▶ Requirement
Tally the lines of the records below that contain the string "perform", and reply with only that number.

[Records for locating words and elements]
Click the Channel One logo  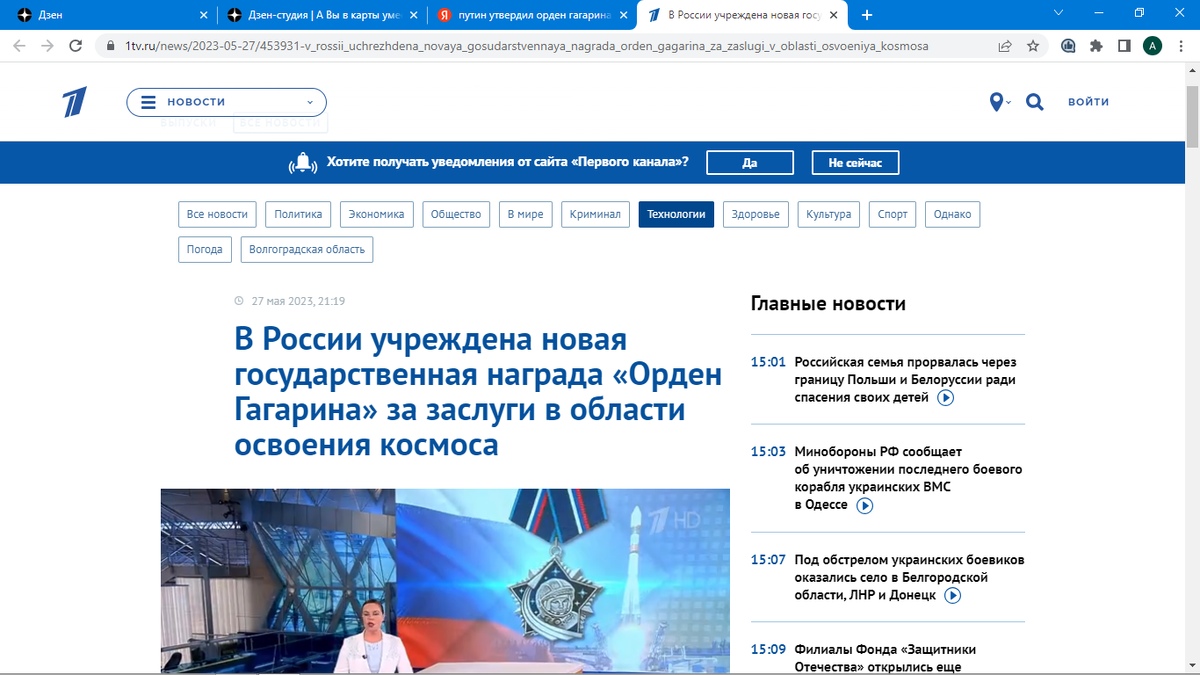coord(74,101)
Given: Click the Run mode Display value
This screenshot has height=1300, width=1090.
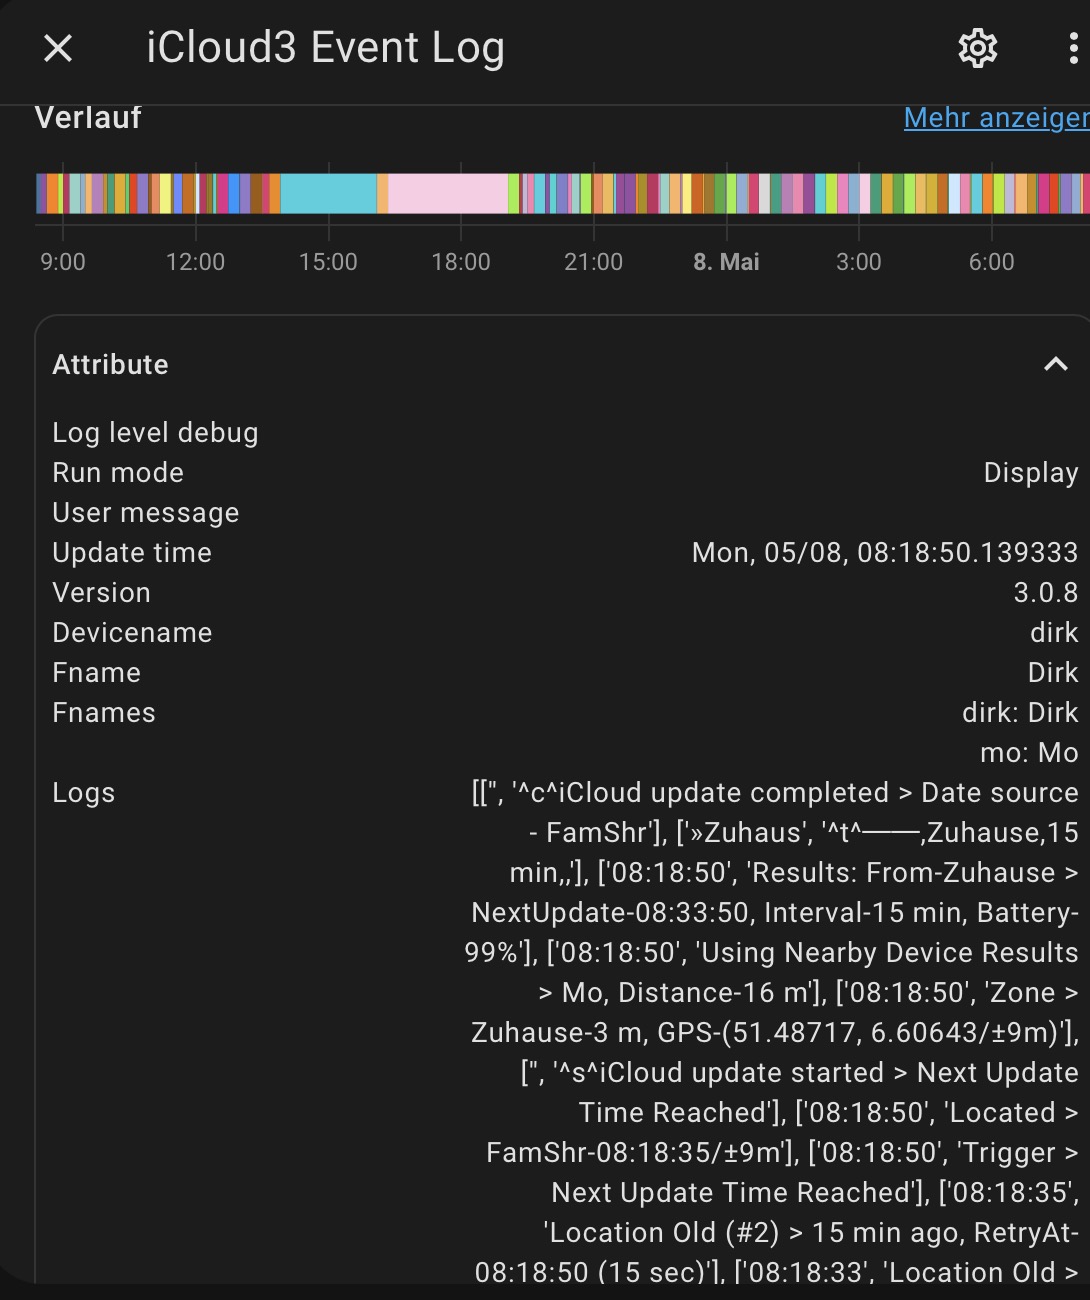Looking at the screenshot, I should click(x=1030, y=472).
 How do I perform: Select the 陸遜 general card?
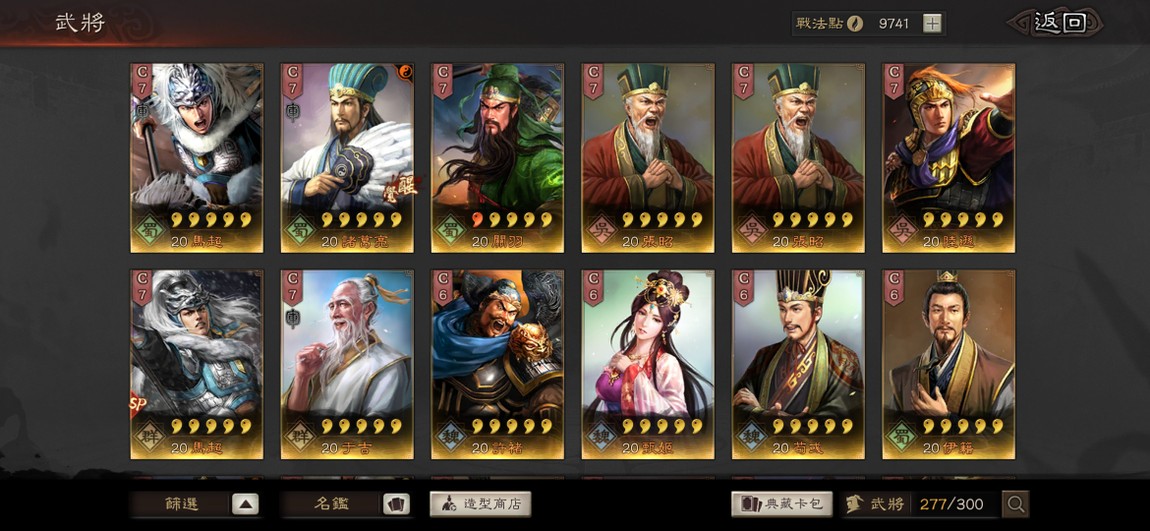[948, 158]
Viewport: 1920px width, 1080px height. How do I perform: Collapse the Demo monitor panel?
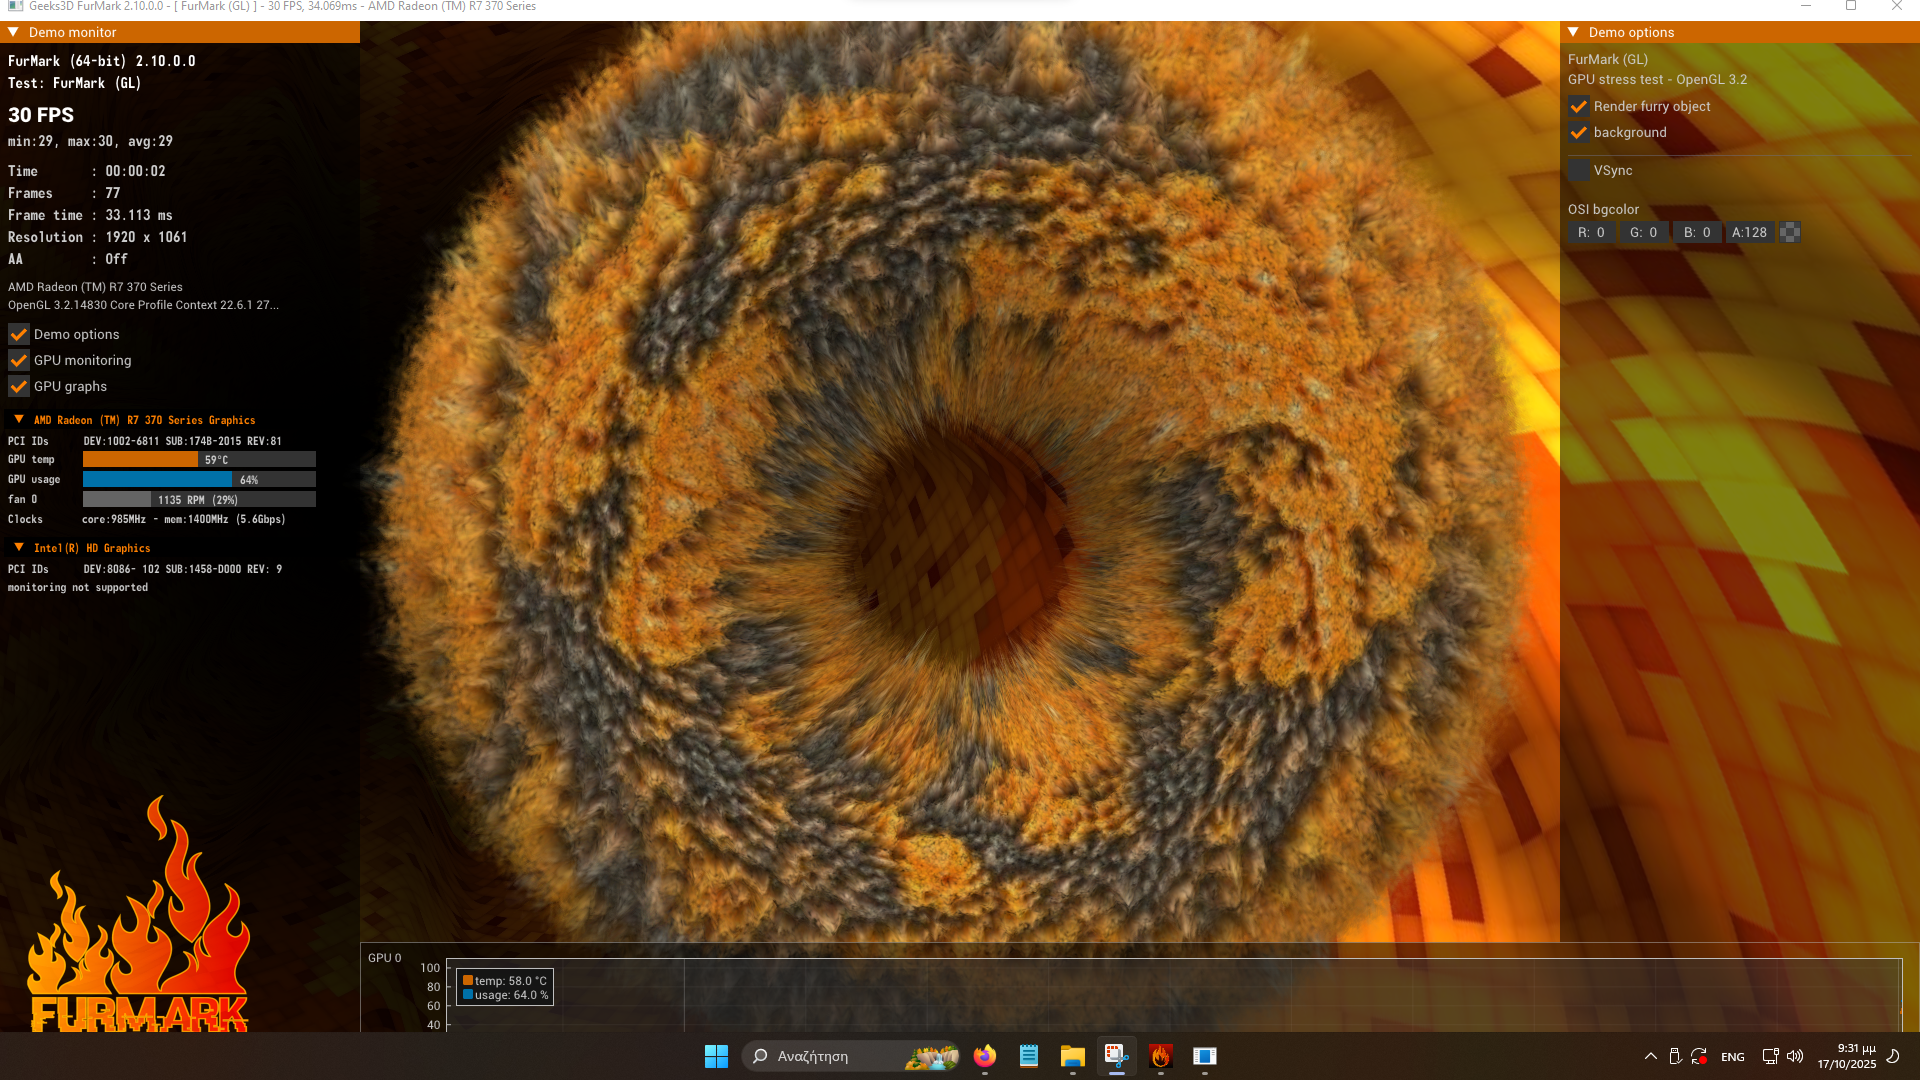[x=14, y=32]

▶ Solution for this problem
2